**Saved data entries**.
START

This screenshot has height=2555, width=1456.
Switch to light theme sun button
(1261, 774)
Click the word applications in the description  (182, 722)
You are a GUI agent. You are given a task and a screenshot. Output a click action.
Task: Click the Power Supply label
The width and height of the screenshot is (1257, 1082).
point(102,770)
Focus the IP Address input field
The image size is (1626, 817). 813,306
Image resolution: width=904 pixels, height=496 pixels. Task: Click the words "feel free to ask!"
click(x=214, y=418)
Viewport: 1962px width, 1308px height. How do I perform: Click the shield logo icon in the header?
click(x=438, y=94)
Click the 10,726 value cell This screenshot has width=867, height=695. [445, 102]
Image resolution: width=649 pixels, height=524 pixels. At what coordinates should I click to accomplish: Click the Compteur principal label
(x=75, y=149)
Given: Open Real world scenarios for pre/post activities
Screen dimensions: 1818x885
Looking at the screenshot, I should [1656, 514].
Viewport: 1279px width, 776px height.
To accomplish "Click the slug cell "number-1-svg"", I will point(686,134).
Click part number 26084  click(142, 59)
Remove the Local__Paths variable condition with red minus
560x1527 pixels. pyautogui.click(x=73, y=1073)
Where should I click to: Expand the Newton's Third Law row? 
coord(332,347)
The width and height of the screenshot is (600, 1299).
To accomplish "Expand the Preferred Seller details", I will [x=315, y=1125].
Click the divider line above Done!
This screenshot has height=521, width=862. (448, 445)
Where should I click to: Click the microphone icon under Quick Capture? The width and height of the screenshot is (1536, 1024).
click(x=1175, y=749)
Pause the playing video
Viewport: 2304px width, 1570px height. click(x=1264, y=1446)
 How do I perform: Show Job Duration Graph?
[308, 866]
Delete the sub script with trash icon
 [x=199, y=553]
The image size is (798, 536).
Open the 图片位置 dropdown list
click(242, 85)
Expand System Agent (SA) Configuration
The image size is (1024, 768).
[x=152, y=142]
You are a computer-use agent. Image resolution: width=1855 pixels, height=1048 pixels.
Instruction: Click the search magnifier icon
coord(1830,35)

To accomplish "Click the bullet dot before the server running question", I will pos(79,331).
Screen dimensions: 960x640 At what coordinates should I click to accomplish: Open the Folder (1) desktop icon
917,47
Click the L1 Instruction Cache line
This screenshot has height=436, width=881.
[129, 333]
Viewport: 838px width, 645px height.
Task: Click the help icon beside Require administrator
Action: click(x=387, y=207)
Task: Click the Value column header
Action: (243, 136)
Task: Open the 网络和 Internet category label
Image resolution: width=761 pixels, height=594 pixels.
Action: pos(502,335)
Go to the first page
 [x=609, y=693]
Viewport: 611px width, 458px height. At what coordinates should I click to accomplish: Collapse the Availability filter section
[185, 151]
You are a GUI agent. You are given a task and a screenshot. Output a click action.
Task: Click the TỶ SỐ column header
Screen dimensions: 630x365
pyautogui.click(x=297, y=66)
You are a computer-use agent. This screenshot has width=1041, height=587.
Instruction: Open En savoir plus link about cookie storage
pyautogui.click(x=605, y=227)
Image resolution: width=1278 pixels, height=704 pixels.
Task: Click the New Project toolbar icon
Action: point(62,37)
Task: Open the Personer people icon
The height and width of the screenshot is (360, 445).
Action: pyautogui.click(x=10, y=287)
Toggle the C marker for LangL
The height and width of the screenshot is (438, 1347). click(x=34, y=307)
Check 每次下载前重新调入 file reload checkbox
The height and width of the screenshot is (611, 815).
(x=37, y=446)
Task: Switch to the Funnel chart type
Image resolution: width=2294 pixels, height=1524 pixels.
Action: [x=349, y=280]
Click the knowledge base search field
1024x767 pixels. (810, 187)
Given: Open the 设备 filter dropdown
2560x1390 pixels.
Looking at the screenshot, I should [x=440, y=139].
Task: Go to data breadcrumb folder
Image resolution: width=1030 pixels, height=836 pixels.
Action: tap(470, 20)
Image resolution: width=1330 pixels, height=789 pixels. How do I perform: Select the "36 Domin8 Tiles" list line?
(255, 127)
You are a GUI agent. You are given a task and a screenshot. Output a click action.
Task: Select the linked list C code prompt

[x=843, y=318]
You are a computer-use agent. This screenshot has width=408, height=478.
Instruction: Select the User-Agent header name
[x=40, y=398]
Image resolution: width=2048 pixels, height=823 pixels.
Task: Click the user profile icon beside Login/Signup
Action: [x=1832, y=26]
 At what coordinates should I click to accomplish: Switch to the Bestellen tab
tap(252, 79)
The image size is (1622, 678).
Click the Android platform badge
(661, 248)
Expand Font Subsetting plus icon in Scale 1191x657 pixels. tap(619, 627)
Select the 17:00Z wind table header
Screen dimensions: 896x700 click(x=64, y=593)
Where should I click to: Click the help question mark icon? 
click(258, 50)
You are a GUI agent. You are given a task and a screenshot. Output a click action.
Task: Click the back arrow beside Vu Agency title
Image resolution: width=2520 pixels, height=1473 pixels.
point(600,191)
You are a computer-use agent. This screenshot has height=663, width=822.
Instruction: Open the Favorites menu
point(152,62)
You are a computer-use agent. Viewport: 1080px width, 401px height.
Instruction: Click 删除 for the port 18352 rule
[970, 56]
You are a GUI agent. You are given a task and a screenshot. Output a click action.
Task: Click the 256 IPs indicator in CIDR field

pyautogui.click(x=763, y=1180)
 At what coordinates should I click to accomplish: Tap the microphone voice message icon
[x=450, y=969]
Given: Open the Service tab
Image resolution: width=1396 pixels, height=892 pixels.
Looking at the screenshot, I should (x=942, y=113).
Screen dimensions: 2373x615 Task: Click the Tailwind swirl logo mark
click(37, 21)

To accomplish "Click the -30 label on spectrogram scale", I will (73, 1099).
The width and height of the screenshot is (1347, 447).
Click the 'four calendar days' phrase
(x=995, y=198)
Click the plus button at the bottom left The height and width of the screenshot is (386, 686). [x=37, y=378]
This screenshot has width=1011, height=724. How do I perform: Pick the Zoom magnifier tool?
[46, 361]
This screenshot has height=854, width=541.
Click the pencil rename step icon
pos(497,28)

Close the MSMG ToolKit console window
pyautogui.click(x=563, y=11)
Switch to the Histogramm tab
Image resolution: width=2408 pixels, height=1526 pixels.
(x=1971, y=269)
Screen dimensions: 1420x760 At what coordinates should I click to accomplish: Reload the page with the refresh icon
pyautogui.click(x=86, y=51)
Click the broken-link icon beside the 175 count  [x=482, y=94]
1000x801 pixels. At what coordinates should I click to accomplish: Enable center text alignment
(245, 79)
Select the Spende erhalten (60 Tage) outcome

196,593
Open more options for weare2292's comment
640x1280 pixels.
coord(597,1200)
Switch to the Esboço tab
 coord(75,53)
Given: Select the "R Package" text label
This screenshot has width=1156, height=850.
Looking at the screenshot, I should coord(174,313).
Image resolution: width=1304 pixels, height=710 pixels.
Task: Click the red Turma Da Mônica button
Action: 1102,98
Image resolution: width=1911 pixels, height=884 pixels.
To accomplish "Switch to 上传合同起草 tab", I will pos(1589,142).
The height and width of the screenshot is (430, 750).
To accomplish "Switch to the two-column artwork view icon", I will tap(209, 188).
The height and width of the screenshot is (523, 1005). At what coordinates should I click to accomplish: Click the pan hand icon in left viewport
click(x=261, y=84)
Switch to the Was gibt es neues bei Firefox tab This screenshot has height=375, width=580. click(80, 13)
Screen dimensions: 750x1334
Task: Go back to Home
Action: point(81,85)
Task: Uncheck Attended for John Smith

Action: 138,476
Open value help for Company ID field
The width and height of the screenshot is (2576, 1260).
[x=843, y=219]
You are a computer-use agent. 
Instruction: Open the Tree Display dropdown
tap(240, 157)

END

**Stated exercise**. Rewrite all of the entries above, substituting "The screenshot's width and height are" for each "The width and height of the screenshot is" and leaving everything else untouched.

**Solution to this exercise**.
This screenshot has height=2555, width=1456.
Switch to light theme sun button
(1261, 774)
Click the word applications in the description  (182, 722)
You are a GUI agent. You are given a task and a screenshot. Output a click action.
Task: Click the Power Supply label
The screenshot's width and height are (1257, 1082).
point(102,770)
Focus the IP Address input field
The image size is (1626, 817). 813,306
Image resolution: width=904 pixels, height=496 pixels. Task: Click the words "feel free to ask!"
click(x=214, y=418)
Viewport: 1962px width, 1308px height. How do I perform: Click the shield logo icon in the header?
click(x=438, y=94)
Click the 10,726 value cell This screenshot has width=867, height=695. [445, 102]
Image resolution: width=649 pixels, height=524 pixels. At what coordinates should I click to accomplish: Click the Compteur principal label
(x=75, y=149)
Given: Open Real world scenarios for pre/post activities
Screen dimensions: 1818x885
Looking at the screenshot, I should [1656, 514].
Viewport: 1279px width, 776px height.
To accomplish "Click the slug cell "number-1-svg"", I will point(686,134).
Click part number 26084  click(142, 59)
Remove the Local__Paths variable condition with red minus
560x1527 pixels. pyautogui.click(x=73, y=1073)
Where should I click to: Expand the Newton's Third Law row? 
coord(332,347)
The screenshot's width and height are (600, 1299).
To accomplish "Expand the Preferred Seller details", I will [x=315, y=1125].
Click the divider line above Done!
This screenshot has height=521, width=862. (448, 445)
Where should I click to: Click the microphone icon under Quick Capture? The screenshot's width and height are (1536, 1024).
click(x=1175, y=749)
Pause the playing video
Viewport: 2304px width, 1570px height. click(x=1264, y=1446)
 How do I perform: Show Job Duration Graph?
[308, 866]
Delete the sub script with trash icon
 [x=199, y=553]
The image size is (798, 536).
Open the 图片位置 dropdown list
click(242, 85)
Expand System Agent (SA) Configuration
The image size is (1024, 768).
[x=152, y=142]
You are a computer-use agent. Image resolution: width=1855 pixels, height=1048 pixels.
Instruction: Click the search magnifier icon
coord(1830,35)

To accomplish "Click the bullet dot before the server running question", I will pos(79,331).
Screen dimensions: 960x640 At what coordinates should I click to accomplish: Open the Folder (1) desktop icon
917,47
Click the L1 Instruction Cache line
This screenshot has height=436, width=881.
[129, 333]
Viewport: 838px width, 645px height.
Task: Click the help icon beside Require administrator
Action: click(x=387, y=207)
Task: Click the Value column header
Action: (243, 136)
Task: Open the 网络和 Internet category label
Image resolution: width=761 pixels, height=594 pixels.
Action: pos(502,335)
Go to the first page
 [x=609, y=693]
Viewport: 611px width, 458px height. At what coordinates should I click to accomplish: Collapse the Availability filter section
[185, 151]
You are a GUI agent. You are given a task and a screenshot. Output a click action.
Task: Click the TỶ SỐ column header
Screen dimensions: 630x365
pyautogui.click(x=297, y=66)
You are a computer-use agent. This screenshot has width=1041, height=587.
Instruction: Open En savoir plus link about cookie storage
pyautogui.click(x=605, y=227)
Image resolution: width=1278 pixels, height=704 pixels.
Task: Click the New Project toolbar icon
Action: point(62,37)
Task: Open the Personer people icon
The height and width of the screenshot is (360, 445).
Action: pyautogui.click(x=10, y=287)
Toggle the C marker for LangL
The height and width of the screenshot is (438, 1347). click(x=34, y=307)
Check 每次下载前重新调入 file reload checkbox
The height and width of the screenshot is (611, 815).
(x=37, y=446)
Task: Switch to the Funnel chart type
Image resolution: width=2294 pixels, height=1524 pixels.
Action: [x=349, y=280]
Click the knowledge base search field
1024x767 pixels. (810, 187)
Given: Open the 设备 filter dropdown
2560x1390 pixels.
Looking at the screenshot, I should [x=440, y=139].
Task: Go to data breadcrumb folder
Image resolution: width=1030 pixels, height=836 pixels.
Action: tap(470, 20)
Image resolution: width=1330 pixels, height=789 pixels. How do I perform: Select the "36 Domin8 Tiles" list line?
(255, 127)
You are a GUI agent. You are given a task and a screenshot. Output a click action.
Task: Select the linked list C code prompt

[x=843, y=318]
You are a computer-use agent. This screenshot has width=408, height=478.
Instruction: Select the User-Agent header name
[x=40, y=398]
Image resolution: width=2048 pixels, height=823 pixels.
Task: Click the user profile icon beside Login/Signup
Action: [x=1832, y=26]
 At what coordinates should I click to accomplish: Switch to the Bestellen tab
tap(252, 79)
The image size is (1622, 678).
Click the Android platform badge
(661, 248)
Expand Font Subsetting plus icon in Scale 1191x657 pixels. tap(619, 627)
Select the 17:00Z wind table header
Screen dimensions: 896x700 click(x=64, y=593)
Where should I click to: Click the help question mark icon? 
click(258, 50)
You are a GUI agent. You are given a task and a screenshot. Output a click action.
Task: Click the back arrow beside Vu Agency title
Image resolution: width=2520 pixels, height=1473 pixels.
point(600,191)
You are a computer-use agent. This screenshot has height=663, width=822.
Instruction: Open the Favorites menu
point(152,62)
You are a computer-use agent. Viewport: 1080px width, 401px height.
Instruction: Click 删除 for the port 18352 rule
[970, 56]
You are a GUI agent. You are given a task and a screenshot. Output a click action.
Task: Click the 256 IPs indicator in CIDR field

pyautogui.click(x=763, y=1180)
 At what coordinates should I click to accomplish: Tap the microphone voice message icon
[x=450, y=969]
Given: Open the Service tab
Image resolution: width=1396 pixels, height=892 pixels.
Looking at the screenshot, I should (x=942, y=113).
Screen dimensions: 2373x615 Task: Click the Tailwind swirl logo mark
click(37, 21)

To accomplish "Click the -30 label on spectrogram scale", I will (73, 1099).
The screenshot's width and height are (1347, 447).
Click the 'four calendar days' phrase
(x=995, y=198)
Click the plus button at the bottom left The height and width of the screenshot is (386, 686). [x=37, y=378]
This screenshot has width=1011, height=724. How do I perform: Pick the Zoom magnifier tool?
[46, 361]
This screenshot has height=854, width=541.
Click the pencil rename step icon
pos(497,28)

Close the MSMG ToolKit console window
pyautogui.click(x=563, y=11)
Switch to the Histogramm tab
Image resolution: width=2408 pixels, height=1526 pixels.
(x=1971, y=269)
Screen dimensions: 1420x760 At what coordinates should I click to accomplish: Reload the page with the refresh icon
pyautogui.click(x=86, y=51)
Click the broken-link icon beside the 175 count  [x=482, y=94]
1000x801 pixels. At what coordinates should I click to accomplish: Enable center text alignment
(245, 79)
Select the Spende erhalten (60 Tage) outcome

196,593
Open more options for weare2292's comment
640x1280 pixels.
coord(597,1200)
Switch to the Esboço tab
 coord(75,53)
Given: Select the "R Package" text label
This screenshot has width=1156, height=850.
Looking at the screenshot, I should coord(174,313).
Image resolution: width=1304 pixels, height=710 pixels.
Task: Click the red Turma Da Mônica button
Action: 1102,98
Image resolution: width=1911 pixels, height=884 pixels.
To accomplish "Switch to 上传合同起草 tab", I will pos(1589,142).
The height and width of the screenshot is (430, 750).
To accomplish "Switch to the two-column artwork view icon", I will tap(209, 188).
The height and width of the screenshot is (523, 1005). At what coordinates should I click to accomplish: Click the pan hand icon in left viewport
click(x=261, y=84)
Switch to the Was gibt es neues bei Firefox tab This screenshot has height=375, width=580. click(80, 13)
Screen dimensions: 750x1334
Task: Go back to Home
Action: point(81,85)
Task: Uncheck Attended for John Smith

Action: 138,476
Open value help for Company ID field
The screenshot's width and height are (2576, 1260).
[x=843, y=219]
You are a computer-use agent. 
Instruction: Open the Tree Display dropdown
tap(240, 157)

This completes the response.